##### DATASET RECORDS

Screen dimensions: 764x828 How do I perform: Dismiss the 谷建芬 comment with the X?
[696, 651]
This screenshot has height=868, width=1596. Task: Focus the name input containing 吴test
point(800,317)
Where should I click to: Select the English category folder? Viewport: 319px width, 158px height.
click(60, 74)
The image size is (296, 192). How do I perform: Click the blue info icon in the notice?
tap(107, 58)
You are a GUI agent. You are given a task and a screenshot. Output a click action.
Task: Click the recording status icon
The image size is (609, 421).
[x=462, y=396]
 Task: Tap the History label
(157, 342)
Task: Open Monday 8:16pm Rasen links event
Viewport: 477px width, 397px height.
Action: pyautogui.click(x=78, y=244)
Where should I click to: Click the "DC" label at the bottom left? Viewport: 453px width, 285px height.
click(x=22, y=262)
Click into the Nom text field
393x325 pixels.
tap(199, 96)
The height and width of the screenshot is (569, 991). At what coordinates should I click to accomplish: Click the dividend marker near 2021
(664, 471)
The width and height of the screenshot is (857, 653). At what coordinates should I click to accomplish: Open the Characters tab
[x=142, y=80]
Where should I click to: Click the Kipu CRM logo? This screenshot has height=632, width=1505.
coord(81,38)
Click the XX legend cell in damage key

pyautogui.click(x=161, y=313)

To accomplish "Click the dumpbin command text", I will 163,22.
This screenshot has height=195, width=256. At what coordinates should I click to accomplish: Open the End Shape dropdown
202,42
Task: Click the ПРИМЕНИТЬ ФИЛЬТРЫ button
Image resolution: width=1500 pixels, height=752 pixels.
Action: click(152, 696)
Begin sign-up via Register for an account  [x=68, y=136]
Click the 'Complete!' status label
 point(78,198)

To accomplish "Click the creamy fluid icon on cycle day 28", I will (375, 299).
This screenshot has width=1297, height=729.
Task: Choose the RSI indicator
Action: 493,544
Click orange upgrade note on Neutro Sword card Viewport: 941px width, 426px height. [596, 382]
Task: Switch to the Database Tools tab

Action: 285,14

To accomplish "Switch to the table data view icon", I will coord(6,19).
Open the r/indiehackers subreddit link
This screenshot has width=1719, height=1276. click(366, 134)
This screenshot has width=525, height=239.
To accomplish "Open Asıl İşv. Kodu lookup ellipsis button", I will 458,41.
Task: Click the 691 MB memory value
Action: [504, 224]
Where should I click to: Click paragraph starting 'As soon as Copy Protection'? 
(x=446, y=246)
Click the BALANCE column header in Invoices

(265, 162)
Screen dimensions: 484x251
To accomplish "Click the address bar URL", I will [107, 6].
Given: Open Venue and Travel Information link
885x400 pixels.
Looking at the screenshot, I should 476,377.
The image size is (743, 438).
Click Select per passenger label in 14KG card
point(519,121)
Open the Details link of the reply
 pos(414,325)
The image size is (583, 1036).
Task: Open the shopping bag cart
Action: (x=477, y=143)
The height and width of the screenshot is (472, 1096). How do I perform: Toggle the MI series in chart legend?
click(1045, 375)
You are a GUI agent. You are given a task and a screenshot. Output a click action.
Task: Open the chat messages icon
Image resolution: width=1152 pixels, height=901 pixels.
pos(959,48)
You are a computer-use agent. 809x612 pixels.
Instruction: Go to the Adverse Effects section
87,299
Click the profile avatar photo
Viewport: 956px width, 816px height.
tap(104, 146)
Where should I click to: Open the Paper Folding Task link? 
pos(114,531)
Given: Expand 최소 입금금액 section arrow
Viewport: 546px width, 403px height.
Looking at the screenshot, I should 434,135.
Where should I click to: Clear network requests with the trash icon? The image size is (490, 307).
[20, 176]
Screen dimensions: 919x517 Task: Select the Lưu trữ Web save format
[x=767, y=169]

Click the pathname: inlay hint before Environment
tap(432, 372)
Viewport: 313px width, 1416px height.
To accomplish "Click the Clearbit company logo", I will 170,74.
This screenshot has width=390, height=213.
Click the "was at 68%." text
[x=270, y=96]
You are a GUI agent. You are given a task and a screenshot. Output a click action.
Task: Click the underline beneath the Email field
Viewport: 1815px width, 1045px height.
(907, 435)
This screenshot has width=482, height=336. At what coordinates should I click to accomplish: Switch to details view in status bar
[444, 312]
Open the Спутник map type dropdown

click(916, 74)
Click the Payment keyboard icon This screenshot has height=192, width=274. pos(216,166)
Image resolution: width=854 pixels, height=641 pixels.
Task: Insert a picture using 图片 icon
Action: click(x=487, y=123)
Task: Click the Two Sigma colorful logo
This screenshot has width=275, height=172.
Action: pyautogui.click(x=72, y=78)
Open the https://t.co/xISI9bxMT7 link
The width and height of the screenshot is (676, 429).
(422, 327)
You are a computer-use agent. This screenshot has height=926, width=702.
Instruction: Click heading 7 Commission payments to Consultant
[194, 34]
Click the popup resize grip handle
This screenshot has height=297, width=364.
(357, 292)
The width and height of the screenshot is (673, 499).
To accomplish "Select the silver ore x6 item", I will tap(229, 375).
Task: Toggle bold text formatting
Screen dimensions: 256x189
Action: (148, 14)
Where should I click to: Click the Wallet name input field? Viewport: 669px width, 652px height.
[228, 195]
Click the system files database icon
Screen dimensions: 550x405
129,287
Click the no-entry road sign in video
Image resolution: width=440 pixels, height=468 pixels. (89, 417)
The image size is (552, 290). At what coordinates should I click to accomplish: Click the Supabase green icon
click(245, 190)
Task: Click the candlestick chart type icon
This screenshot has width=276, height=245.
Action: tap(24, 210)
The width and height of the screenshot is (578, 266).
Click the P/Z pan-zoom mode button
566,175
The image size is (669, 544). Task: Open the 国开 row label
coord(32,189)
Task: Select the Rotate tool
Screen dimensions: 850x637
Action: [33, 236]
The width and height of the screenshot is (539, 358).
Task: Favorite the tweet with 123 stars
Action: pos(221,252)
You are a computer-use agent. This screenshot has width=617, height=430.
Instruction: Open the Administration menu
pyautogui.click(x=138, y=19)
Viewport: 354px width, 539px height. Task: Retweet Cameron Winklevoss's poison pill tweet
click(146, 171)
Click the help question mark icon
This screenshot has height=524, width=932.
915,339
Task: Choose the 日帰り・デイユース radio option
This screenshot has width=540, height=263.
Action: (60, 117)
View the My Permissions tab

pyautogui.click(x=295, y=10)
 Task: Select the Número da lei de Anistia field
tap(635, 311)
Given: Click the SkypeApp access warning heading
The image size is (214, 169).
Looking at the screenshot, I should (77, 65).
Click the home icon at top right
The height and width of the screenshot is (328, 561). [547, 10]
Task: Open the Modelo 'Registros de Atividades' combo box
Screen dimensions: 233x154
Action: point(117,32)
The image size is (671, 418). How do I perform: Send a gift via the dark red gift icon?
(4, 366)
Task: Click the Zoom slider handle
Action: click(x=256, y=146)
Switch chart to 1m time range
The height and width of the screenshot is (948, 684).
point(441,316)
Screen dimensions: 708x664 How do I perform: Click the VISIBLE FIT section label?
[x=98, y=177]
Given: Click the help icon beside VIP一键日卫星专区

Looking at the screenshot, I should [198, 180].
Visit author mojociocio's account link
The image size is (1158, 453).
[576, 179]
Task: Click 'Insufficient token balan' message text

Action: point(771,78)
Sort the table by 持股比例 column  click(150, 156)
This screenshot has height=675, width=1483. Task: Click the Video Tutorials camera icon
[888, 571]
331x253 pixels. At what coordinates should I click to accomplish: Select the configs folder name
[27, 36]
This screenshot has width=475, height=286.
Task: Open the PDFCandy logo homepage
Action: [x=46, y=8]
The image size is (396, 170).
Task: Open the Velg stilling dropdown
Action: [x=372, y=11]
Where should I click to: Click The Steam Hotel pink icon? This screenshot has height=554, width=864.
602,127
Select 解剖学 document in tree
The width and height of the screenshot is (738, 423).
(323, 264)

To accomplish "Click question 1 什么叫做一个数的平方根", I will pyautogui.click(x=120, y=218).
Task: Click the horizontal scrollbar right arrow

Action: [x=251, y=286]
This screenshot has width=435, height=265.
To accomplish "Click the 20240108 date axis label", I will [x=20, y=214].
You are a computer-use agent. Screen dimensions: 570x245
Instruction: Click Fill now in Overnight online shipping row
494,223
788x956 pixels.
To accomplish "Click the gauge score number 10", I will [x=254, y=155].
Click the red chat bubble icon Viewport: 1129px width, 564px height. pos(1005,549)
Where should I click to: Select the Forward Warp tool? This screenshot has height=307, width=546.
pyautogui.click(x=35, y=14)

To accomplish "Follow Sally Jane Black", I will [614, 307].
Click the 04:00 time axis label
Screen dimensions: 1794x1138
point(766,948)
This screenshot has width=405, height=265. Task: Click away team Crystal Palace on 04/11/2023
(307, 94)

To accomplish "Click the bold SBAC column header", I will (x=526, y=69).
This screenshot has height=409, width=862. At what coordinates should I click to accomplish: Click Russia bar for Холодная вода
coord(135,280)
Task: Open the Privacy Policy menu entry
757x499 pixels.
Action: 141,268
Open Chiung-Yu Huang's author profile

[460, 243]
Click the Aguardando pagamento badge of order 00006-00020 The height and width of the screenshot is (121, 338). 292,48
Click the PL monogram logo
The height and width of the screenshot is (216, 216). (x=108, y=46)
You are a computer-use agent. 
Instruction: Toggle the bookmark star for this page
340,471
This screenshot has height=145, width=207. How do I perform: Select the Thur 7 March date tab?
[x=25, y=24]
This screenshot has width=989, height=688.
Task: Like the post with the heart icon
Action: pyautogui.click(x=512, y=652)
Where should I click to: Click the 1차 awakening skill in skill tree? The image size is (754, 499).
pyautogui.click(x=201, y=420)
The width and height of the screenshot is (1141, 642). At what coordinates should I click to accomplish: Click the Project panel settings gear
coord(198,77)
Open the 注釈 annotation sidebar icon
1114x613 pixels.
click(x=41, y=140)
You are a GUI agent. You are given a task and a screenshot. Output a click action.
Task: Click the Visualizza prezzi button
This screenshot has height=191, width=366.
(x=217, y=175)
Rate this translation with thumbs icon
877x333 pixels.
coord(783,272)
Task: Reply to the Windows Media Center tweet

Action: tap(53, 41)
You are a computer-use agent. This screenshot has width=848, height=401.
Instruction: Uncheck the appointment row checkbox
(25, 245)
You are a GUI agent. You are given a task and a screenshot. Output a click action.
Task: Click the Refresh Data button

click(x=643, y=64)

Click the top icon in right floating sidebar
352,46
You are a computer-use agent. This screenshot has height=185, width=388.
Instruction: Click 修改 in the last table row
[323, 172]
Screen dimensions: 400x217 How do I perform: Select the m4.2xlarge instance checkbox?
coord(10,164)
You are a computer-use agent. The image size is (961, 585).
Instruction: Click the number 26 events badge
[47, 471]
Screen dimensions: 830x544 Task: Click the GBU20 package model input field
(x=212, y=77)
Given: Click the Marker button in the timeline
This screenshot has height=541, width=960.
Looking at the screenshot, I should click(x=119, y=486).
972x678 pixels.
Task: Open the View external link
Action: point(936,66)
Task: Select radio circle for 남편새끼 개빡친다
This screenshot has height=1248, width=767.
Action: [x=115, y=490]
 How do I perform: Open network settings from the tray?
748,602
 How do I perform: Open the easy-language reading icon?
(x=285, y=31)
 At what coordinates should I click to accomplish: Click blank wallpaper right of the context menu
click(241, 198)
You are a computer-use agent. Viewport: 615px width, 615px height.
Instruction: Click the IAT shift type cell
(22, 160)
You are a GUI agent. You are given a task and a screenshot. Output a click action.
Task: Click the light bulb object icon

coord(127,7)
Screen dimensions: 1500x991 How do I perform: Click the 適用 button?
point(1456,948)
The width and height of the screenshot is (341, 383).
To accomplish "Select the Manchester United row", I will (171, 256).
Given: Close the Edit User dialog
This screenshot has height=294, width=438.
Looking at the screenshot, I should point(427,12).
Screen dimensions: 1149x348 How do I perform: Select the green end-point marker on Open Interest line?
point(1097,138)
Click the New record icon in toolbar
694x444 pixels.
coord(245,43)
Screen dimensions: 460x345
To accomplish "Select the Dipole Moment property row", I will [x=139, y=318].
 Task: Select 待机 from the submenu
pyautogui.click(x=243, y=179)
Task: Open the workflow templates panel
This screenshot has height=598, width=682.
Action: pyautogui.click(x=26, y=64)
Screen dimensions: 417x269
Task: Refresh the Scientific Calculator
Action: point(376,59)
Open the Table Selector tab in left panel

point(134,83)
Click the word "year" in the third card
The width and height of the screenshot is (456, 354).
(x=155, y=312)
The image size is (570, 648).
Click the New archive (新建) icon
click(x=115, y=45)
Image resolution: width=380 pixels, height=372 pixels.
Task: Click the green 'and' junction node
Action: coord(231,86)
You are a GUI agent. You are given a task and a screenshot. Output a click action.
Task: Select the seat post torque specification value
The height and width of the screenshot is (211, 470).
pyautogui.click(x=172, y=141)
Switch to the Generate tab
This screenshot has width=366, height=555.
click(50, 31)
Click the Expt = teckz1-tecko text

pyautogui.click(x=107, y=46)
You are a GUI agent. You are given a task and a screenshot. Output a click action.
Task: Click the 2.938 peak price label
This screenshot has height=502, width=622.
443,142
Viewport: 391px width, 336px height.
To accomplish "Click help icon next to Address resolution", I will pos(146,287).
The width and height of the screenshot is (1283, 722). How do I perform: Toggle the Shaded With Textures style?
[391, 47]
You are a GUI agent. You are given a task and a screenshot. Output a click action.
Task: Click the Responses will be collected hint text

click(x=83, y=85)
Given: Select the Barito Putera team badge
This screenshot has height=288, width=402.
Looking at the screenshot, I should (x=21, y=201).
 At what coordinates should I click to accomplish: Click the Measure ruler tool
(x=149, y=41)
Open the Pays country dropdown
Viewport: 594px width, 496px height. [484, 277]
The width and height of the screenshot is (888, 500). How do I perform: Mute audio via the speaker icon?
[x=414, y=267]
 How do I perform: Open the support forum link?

##########

_WHAT YOU WILL DO_: Present each line from the listing that holds the string "computer".

_RESULT FOR THIS EXERCISE_:
You are a computer-use agent. 809x612 pixels.
You are a computer-use agent. This screenshot has height=926, width=702.
You are a computer-use agent. This screenshot has width=617, height=430.
You are a computer-use agent. Screen dimensions: 570x245
You are a computer-use agent. 
You are a computer-use agent. This screenshot has width=848, height=401.
You are a computer-use agent. This screenshot has height=185, width=388.
You are a computer-use agent. The image size is (961, 585).
You are a computer-use agent. Viewport: 615px width, 615px height.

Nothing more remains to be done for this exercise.